Economic
growth in the euro zone
is slowing this month as the
omicron
variant increasingly affects the services sector, despite the fact that the manufacturing industry seems to recover slightly from the bottlenecks in the supply chains.
According to the flash indicator of the PMI index for Europe, published this Monday, "
the growth rate of total activity in January is proving to be the slowest
since the recovery after the confinements of early 2021 that began in
March of last year
".
The consultant warns, however, that this slowdown entails significant differences by sector. "
Service sector
activity growth
slowed sharply for the second month in a row, falling to
its lowest level since April last year
, amid rapidly rising
COVID-19 infection rates.
The rapid spread of the variant ómicron caused the reintroduction of many measures to contain the virus in recent weeks, especially in
Germany, France, Italy and Spain,
which in particular adversely affected companies oriented to the final consumer and hotels and restaurants", they explain.
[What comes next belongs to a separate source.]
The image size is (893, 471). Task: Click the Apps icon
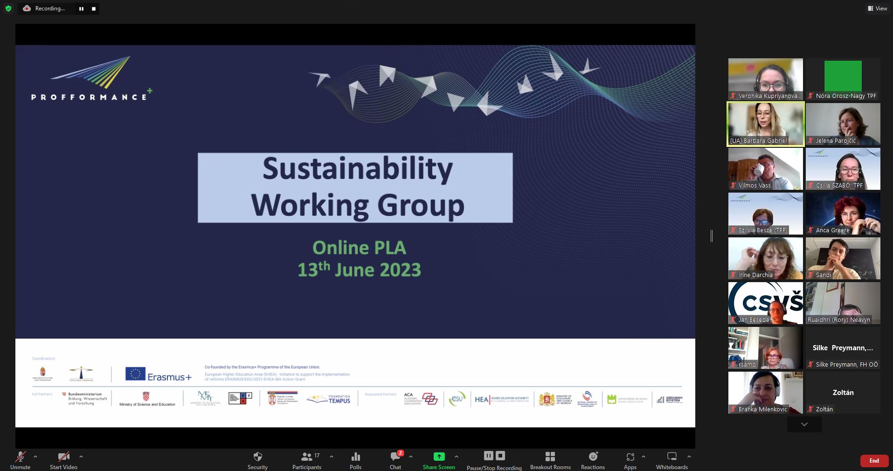630,457

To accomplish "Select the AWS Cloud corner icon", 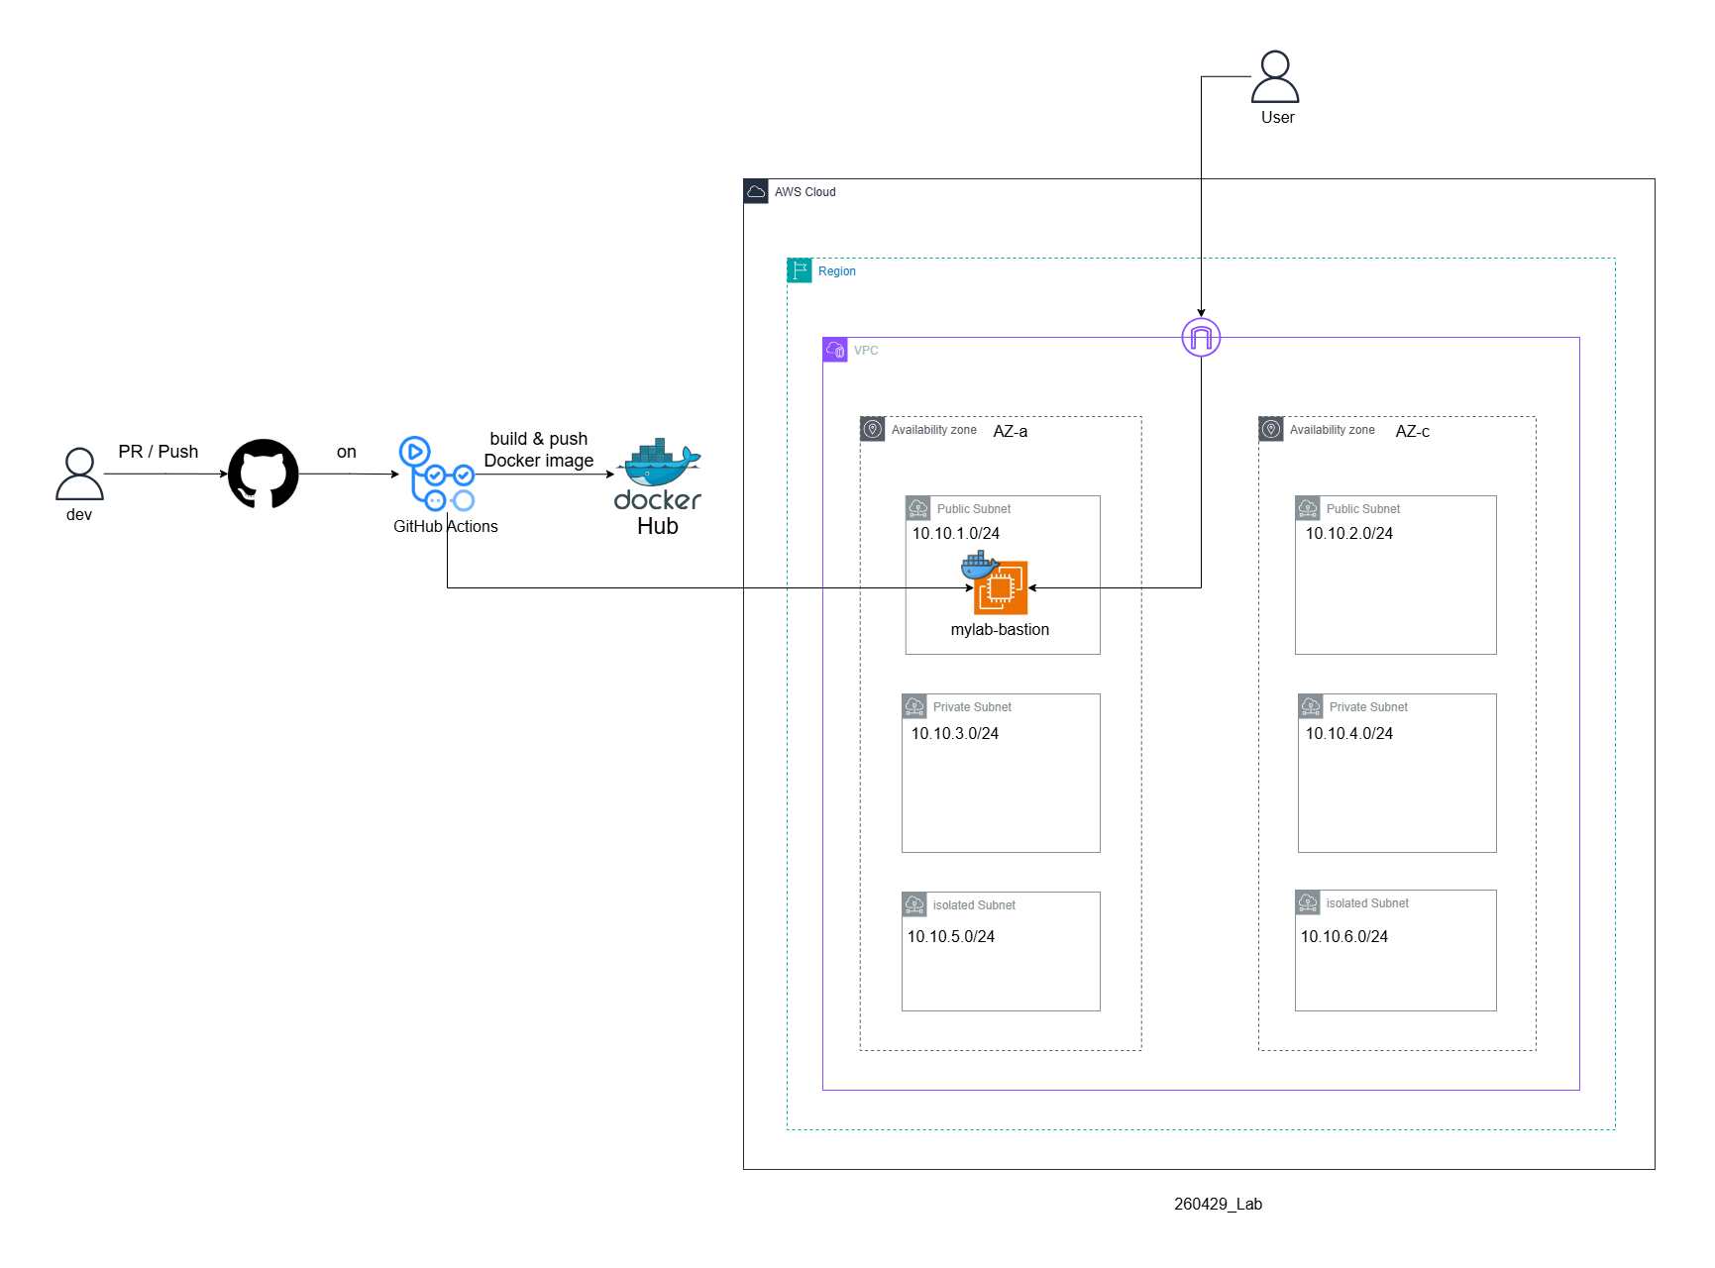I will point(756,191).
Another problem caused by covid was that companies began to notice
staff absenteeism
, due to illness or isolation, which also affected the activity.
Tourism and leisure
especially slowed down
, at a rate not seen since February 2021, as well as work in the transport and media sectors.
good news from the industry
The
manufacturing industry
, however, experienced an acceleration as
supply problems have eased.
"Average lead times from suppliers lengthened by the most since January last year, with
fewer item shortages
reported and signs of
easing shipping delays
. Growth was recorded in all major sectors manufacturers, and even a second consecutive month of increase in production in the automotive sector".
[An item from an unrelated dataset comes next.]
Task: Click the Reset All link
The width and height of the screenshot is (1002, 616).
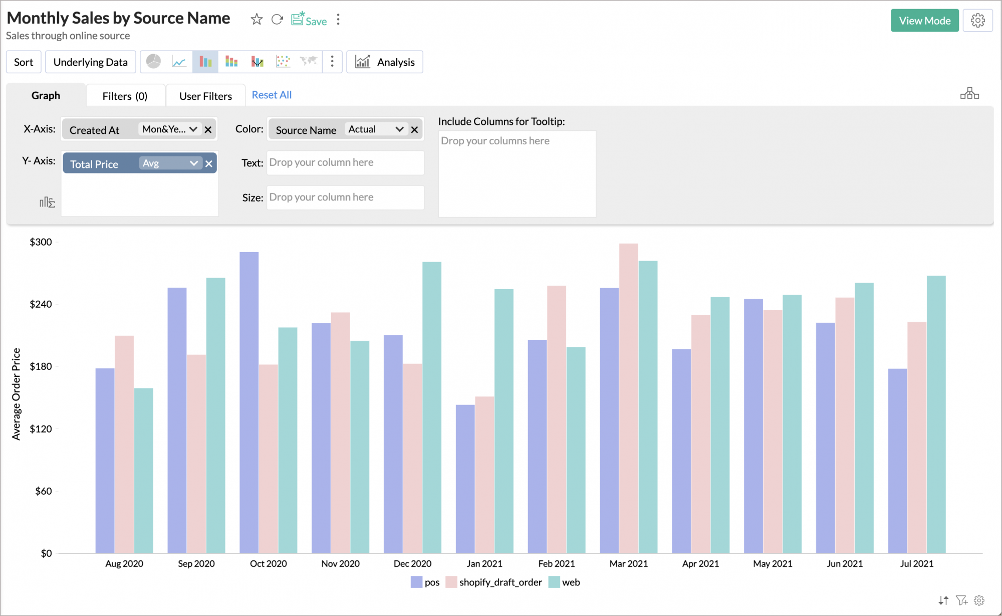Action: click(x=272, y=95)
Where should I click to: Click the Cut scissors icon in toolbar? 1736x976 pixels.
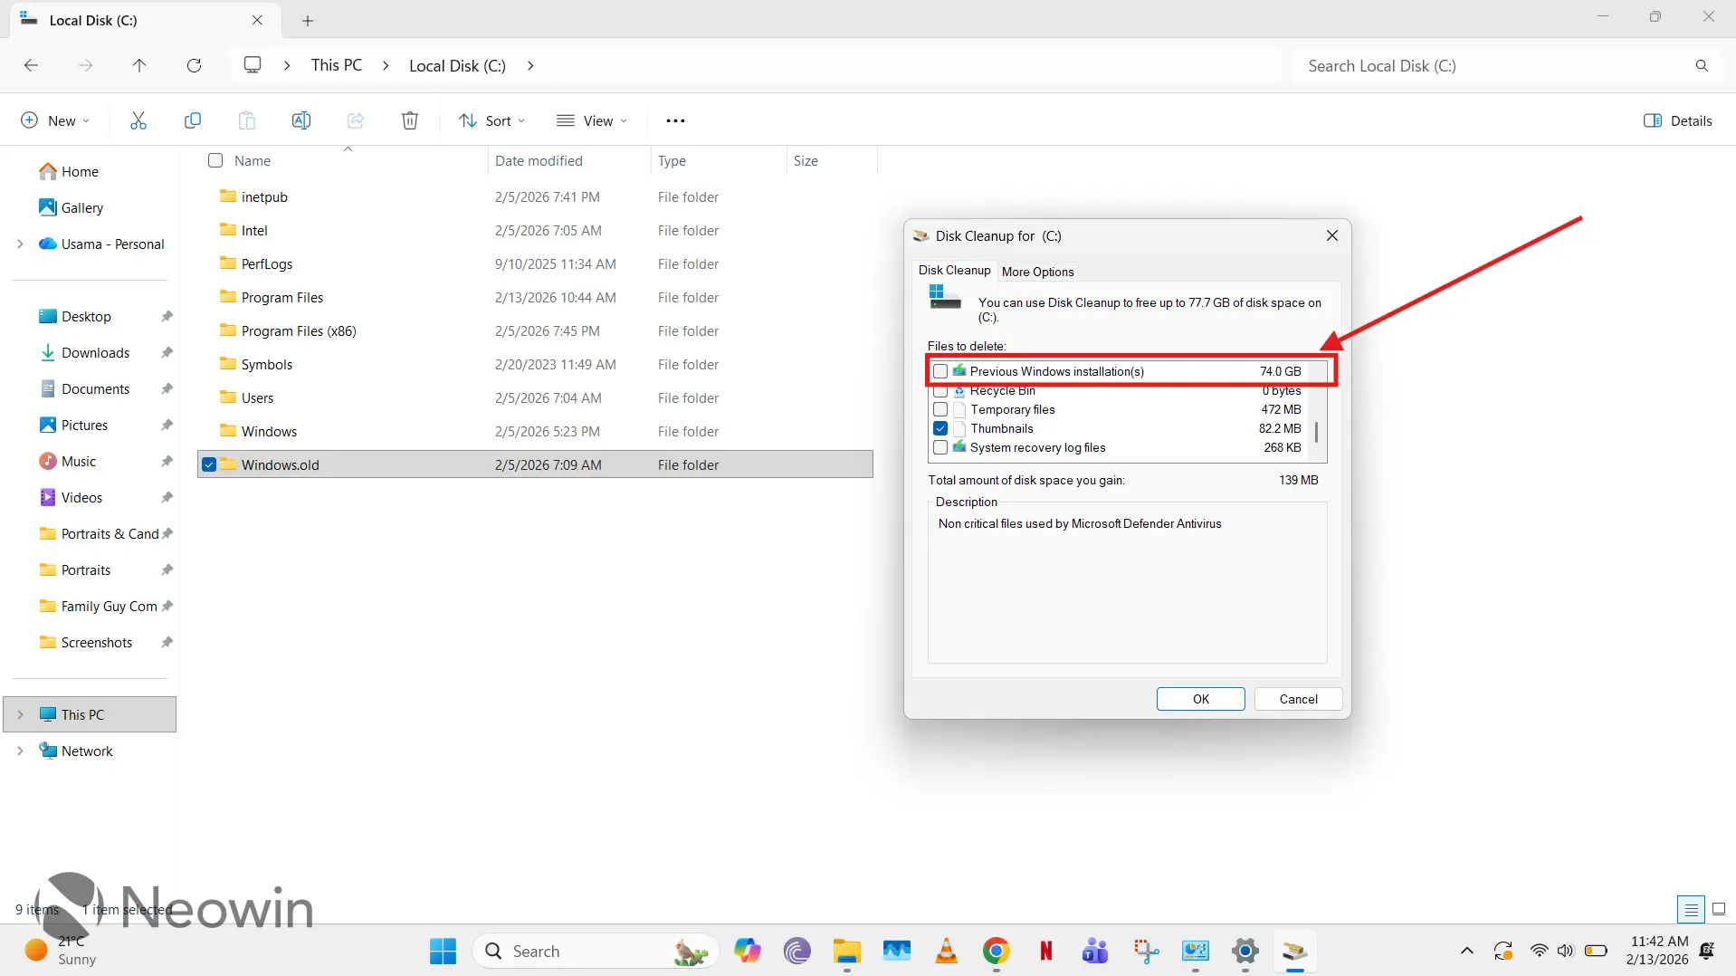point(138,120)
Demand expanded, according to the index of new orders, although at the slowest pace in the last ten months.
"The arrival of new orders in the services sector slowed down to almost a standstill," they warn.
Prices continued to set records, despite the fact that the industry noted a smaller rise in the
prices
of inputs due to the relief in the ruptures of global chains.
In general terms, however, energy prices and the increase in labor costs were transferred to final prices.